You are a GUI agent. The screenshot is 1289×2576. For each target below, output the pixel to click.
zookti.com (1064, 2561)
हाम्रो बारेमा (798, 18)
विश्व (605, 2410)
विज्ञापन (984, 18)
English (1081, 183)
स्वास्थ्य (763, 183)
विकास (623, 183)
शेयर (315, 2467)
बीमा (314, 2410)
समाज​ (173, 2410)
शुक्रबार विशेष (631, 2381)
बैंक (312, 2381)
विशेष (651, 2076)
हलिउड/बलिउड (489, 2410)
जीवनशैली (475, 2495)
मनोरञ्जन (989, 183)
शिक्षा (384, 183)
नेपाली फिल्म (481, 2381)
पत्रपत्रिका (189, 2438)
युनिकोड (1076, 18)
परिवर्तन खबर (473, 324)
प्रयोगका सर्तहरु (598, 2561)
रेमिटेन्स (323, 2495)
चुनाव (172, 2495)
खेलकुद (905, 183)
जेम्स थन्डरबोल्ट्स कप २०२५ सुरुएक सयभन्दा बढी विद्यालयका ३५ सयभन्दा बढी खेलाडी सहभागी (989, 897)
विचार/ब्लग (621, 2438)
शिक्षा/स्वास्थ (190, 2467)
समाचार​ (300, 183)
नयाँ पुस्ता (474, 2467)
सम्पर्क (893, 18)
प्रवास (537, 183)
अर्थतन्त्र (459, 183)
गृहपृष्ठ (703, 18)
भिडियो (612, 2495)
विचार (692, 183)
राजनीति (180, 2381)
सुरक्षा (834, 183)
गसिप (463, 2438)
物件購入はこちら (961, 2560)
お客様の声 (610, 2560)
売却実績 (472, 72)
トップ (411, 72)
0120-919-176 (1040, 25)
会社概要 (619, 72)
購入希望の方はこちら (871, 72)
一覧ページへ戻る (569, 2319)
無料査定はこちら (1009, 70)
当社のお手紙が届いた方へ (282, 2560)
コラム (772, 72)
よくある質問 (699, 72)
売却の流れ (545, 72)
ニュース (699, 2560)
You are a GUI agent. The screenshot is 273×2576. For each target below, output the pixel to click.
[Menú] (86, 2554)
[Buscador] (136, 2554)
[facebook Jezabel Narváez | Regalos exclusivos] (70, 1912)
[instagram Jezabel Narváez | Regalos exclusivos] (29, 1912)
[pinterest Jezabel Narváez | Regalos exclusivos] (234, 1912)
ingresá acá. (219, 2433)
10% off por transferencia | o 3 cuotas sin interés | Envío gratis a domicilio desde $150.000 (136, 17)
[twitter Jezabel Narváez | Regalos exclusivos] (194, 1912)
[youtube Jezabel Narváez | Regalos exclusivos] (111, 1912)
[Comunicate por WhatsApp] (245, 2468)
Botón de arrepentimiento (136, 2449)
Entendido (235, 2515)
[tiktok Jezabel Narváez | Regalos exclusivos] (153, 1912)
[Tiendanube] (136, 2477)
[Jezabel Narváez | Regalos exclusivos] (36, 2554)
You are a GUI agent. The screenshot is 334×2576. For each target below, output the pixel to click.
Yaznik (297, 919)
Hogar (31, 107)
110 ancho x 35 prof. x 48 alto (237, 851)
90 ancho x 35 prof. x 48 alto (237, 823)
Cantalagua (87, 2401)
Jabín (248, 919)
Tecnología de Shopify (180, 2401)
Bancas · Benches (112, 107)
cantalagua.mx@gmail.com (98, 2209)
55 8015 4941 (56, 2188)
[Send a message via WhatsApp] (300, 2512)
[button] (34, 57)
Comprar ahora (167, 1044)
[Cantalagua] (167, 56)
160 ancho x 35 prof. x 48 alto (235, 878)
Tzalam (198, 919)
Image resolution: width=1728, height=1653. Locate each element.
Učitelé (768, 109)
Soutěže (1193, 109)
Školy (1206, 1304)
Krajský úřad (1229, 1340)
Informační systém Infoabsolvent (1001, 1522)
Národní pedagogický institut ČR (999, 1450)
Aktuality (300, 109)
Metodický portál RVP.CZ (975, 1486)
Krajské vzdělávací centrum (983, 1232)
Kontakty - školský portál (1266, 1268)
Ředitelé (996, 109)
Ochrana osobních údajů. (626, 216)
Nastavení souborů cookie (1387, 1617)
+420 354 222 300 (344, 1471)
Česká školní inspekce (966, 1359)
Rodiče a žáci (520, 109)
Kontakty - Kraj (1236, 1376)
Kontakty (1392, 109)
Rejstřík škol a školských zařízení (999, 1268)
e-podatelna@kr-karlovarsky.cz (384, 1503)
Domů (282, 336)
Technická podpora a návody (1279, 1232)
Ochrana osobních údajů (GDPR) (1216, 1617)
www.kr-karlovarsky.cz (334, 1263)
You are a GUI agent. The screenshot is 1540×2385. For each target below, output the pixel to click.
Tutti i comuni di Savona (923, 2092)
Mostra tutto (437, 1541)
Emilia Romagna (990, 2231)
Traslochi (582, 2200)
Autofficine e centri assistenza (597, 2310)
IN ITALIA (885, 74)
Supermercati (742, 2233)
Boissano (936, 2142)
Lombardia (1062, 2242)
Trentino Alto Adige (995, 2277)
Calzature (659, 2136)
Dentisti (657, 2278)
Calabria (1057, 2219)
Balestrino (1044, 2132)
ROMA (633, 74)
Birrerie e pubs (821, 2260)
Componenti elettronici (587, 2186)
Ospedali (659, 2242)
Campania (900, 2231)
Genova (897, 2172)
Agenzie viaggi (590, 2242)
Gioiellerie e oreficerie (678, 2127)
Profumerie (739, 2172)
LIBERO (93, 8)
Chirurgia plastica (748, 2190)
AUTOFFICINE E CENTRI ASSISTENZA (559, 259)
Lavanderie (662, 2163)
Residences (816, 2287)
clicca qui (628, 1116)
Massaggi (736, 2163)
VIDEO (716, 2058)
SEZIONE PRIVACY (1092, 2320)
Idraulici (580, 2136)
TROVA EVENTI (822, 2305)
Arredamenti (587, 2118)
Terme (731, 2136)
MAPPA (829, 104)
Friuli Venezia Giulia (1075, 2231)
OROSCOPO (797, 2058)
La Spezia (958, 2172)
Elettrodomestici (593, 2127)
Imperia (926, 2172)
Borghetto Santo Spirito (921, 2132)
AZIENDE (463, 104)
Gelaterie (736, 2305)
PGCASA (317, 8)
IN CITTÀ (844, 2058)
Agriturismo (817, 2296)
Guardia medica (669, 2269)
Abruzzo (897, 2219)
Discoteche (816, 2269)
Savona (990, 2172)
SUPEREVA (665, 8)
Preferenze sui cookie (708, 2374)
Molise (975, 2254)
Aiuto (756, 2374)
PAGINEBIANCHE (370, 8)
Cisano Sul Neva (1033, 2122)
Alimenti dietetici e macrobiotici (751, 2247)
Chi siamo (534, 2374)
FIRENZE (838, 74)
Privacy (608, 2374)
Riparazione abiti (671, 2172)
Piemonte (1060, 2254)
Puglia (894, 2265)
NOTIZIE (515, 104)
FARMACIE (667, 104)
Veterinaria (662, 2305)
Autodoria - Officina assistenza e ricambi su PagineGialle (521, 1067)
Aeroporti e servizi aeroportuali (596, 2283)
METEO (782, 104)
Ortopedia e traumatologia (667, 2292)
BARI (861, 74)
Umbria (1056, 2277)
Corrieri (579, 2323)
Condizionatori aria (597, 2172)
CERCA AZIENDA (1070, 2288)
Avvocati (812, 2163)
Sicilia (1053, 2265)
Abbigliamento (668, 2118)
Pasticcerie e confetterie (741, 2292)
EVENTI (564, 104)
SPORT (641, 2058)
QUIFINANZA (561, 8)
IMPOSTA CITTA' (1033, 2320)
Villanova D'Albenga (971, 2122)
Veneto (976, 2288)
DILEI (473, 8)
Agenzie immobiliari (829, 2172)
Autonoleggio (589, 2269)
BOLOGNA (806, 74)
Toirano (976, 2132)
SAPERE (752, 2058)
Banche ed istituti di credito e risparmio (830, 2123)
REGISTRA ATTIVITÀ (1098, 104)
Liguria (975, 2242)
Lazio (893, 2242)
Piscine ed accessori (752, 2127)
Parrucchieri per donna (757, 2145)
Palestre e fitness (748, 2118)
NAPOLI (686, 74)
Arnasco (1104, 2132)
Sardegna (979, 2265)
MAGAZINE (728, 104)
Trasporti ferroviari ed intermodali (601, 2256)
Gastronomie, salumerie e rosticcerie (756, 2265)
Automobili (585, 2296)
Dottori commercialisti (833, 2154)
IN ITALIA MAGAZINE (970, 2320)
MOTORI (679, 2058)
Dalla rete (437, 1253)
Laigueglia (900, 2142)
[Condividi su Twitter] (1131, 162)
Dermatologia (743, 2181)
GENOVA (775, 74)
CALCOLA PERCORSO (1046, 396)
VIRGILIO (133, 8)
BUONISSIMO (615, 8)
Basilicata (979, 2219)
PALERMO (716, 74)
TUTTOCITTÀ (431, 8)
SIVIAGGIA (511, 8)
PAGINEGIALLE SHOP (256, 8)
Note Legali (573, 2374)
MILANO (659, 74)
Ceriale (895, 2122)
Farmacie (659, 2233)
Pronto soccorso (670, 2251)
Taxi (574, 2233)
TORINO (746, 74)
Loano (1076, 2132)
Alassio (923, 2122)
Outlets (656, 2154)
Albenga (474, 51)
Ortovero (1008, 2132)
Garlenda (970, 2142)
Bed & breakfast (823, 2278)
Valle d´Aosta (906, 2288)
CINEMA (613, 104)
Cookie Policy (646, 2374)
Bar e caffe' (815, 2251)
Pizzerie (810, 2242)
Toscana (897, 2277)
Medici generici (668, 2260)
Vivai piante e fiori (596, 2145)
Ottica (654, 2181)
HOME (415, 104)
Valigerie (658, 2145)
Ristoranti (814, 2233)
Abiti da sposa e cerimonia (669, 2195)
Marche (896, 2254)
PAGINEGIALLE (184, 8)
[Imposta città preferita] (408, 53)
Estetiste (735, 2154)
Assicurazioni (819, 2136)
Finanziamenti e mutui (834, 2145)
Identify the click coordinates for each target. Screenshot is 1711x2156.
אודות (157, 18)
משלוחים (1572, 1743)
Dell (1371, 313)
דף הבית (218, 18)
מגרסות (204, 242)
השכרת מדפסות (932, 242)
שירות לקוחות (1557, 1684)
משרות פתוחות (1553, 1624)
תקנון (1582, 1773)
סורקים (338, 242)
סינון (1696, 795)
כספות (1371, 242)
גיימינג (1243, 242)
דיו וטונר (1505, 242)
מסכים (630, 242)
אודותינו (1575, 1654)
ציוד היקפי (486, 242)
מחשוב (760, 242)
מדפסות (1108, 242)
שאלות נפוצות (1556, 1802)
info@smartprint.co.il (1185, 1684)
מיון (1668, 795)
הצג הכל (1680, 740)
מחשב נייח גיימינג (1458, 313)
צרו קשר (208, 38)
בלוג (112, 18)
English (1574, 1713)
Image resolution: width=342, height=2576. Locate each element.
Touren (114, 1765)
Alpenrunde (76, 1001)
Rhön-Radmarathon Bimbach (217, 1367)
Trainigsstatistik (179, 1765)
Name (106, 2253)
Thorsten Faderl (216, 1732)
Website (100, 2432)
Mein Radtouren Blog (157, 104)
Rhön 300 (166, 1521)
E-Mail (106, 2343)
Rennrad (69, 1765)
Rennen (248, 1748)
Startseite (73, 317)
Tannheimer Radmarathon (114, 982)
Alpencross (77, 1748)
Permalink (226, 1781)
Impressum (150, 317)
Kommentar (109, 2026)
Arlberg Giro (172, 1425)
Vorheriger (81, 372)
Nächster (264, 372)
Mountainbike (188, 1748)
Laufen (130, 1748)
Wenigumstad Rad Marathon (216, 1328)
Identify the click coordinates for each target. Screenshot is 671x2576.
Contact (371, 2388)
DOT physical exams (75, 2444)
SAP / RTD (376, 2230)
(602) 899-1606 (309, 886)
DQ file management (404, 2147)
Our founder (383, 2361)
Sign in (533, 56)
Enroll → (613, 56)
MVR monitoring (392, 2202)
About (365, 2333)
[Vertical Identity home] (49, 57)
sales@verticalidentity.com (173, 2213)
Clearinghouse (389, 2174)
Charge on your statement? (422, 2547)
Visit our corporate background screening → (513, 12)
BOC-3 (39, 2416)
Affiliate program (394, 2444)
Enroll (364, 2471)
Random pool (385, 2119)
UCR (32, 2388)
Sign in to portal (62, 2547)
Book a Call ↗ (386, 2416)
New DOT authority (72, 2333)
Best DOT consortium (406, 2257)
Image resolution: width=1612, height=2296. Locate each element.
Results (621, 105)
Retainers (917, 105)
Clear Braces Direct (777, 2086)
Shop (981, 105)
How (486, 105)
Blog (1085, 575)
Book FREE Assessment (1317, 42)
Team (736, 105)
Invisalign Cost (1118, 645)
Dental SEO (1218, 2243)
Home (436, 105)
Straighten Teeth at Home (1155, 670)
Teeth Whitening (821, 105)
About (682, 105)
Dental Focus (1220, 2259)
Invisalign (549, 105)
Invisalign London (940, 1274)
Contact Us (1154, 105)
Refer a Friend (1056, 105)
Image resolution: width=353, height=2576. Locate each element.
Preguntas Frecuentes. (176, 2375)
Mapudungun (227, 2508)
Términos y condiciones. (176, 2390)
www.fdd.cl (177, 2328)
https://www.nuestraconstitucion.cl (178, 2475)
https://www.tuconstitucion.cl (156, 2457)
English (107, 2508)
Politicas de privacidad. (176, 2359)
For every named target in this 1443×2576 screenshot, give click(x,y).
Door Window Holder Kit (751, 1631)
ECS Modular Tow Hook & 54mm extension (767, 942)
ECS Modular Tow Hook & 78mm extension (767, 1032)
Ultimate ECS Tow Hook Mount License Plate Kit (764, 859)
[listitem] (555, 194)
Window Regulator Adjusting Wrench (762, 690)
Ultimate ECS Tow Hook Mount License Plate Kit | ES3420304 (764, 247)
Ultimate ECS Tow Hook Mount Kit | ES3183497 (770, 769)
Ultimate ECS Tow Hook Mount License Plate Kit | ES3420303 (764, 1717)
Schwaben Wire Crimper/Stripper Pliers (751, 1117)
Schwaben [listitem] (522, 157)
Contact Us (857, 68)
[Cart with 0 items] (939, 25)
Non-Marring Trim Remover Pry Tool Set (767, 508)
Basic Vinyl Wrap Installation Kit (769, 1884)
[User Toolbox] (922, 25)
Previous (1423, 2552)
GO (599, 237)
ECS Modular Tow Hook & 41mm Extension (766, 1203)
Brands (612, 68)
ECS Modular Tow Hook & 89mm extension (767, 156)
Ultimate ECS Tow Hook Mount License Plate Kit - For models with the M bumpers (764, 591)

▶ _Your task_
All that is wanted is an exact copy of the lines above from the one with "HOME (415, 104)" through the one with "גיימינג (1243, 242)", with both ends included.

▶ _Result of the exercise_
HOME (415, 104)
Valigerie (658, 2145)
Ristoranti (814, 2233)
Abiti da sposa e cerimonia (669, 2195)
Marche (896, 2254)
PAGINEGIALLE (184, 8)
[Imposta città preferita] (408, 53)
Estetiste (735, 2154)
Assicurazioni (819, 2136)
Finanziamenti e mutui (834, 2145)
Identify the click coordinates for each target. Screenshot is 1711x2156.
אודות (157, 18)
משלוחים (1572, 1743)
Dell (1371, 313)
דף הבית (218, 18)
מגרסות (204, 242)
השכרת מדפסות (932, 242)
שירות לקוחות (1557, 1684)
משרות פתוחות (1553, 1624)
תקנון (1582, 1773)
סורקים (338, 242)
סינון (1696, 795)
כספות (1371, 242)
גיימינג (1243, 242)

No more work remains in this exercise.